Recently, Kasai et al. described a woman with normal audiometry and normal braim magnetic resonance imaging that suddenly had musical hallucination in the form of familiar melodies. Records of magnetoencephalography and SPECT in the presence and absence of musical hallucination in this woman showed functional alterations compatible with excitation of specific areas of the right auditory association cortex, as well as increase of blood flow in the right superior temporal gyrus and right inferior frontal gyrus during musical hallucination. They concluded that the activation of these cortical areas were the cause and the effect of musical hallucination and that the right auditory association cortex was a possible origin of such hallucinations31.
Considering hearing loss (caused by cochlear lesion, cochlear nerve lesion or by interruption of mesencephalon or pontine auditory information), the most accepted physiopathology of musical hallucinosis is the disinhibition of auditory memory circuits due to sensory deprivation. Hearing loss seems to be an important factor that predisposes to musical hallucination32, once this condition occurs after several years of hypoacusis or anacusis33,34. Sensory deprivation seems to be the most consistent finding associated to unilateral auditory hallucination, which is usually ipsilateral to the otological lesion35 and suggests that in theses cases the etiology is organic36.
In patients with hypoacusia and musical hallucination, the sensory deprivation is responsible for the occurrence of hallucination, similar to visual hallucinations that occur with visual deprivation37. In agreement to this Cogan's theory37, Hammeke et al.34 described the cases of two patients who were affected by musical hallucination (childhood songs) after several years of progressive deafness. They assumed that sensory deprivation was the same primary neurophysiological mechanism for musical hallucination.

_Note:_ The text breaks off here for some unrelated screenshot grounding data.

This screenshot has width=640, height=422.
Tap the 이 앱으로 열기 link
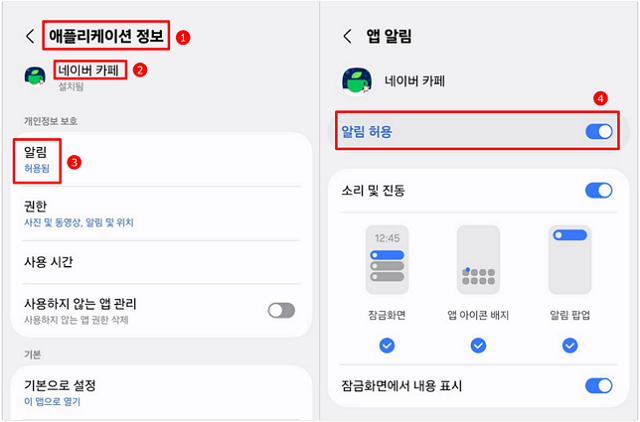click(52, 402)
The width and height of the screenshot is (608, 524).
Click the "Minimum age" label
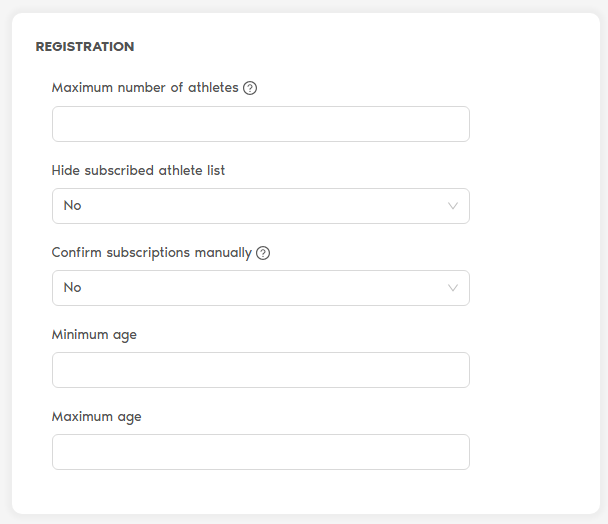[94, 335]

Other authors29,38 affirmed that the intensity of musical hallucination is higher when environmental noise is softened. It also corroborates the hypothesis that the mechanism of hallucination could be related to the reduction of auditory input. According to them, traces of auditory memory could be released and reach consciousness in silent environments.

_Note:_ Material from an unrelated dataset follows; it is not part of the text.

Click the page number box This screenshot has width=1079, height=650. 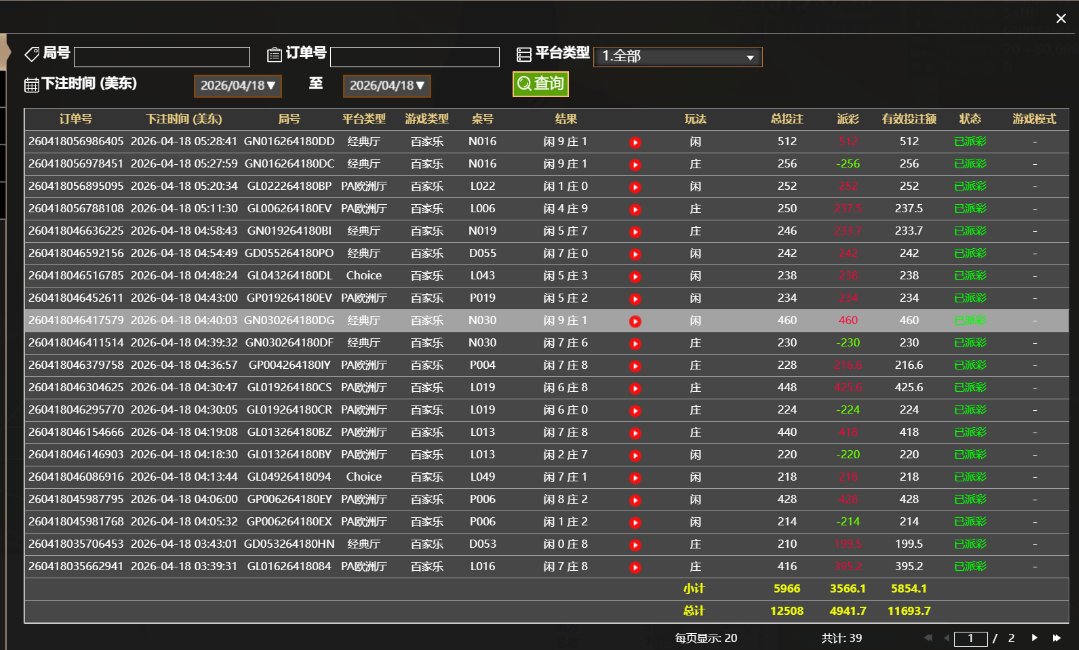(x=970, y=638)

Considering the possible physiopathological role of brainstem lesions on auditory hallucination, Cascino and Adams reported on two patients with pontine tegmentum hemorrhage and another one with tumor of mesencephalon. The three patients also had hypoacusia, alteration in speech discrimination and hallucinations related to piano, bell and machine sounds a few days after the acute stage39. They suggested that hearing impairment resulted from lesions of the pontine auditory system and mesencephalon, and that hallucinations might have been caused by sensory deprivation. It was assumed that the olivary-cochlear tract to the ciliated cells has an inhibitory action and that probably some of the descending pahtways from the cortex to the medial geniculate body and futher to the inferior collicular have also an inhibitory action. According to the authors, these cases indicated that pure pontine lesions could change the central auditory system and cause hallucinations in patients who have an intact cochlea and auditory nerves. In agreement with this theory, Murata et al. reported a case of a patient suffering from long-term hearing loss in the left ear caused by a sequela of otitis media and a hearing loss in the right ear as a consequence of a pontine hemorrhage. After the stroke, the patient had musical hallucination, but it disappeared after recovery of hearing in the right ear. The authors pointed out that the hemorrhagic lesion had probably impaired the auditory pathways in the coclear nucleus and cochlear nerve on the right side. They suggested that the association of musical hallucination and deafness caused by brainstream lesion may result from distortions in the normal processing of sensory information, thus causing abnormal perceptions40.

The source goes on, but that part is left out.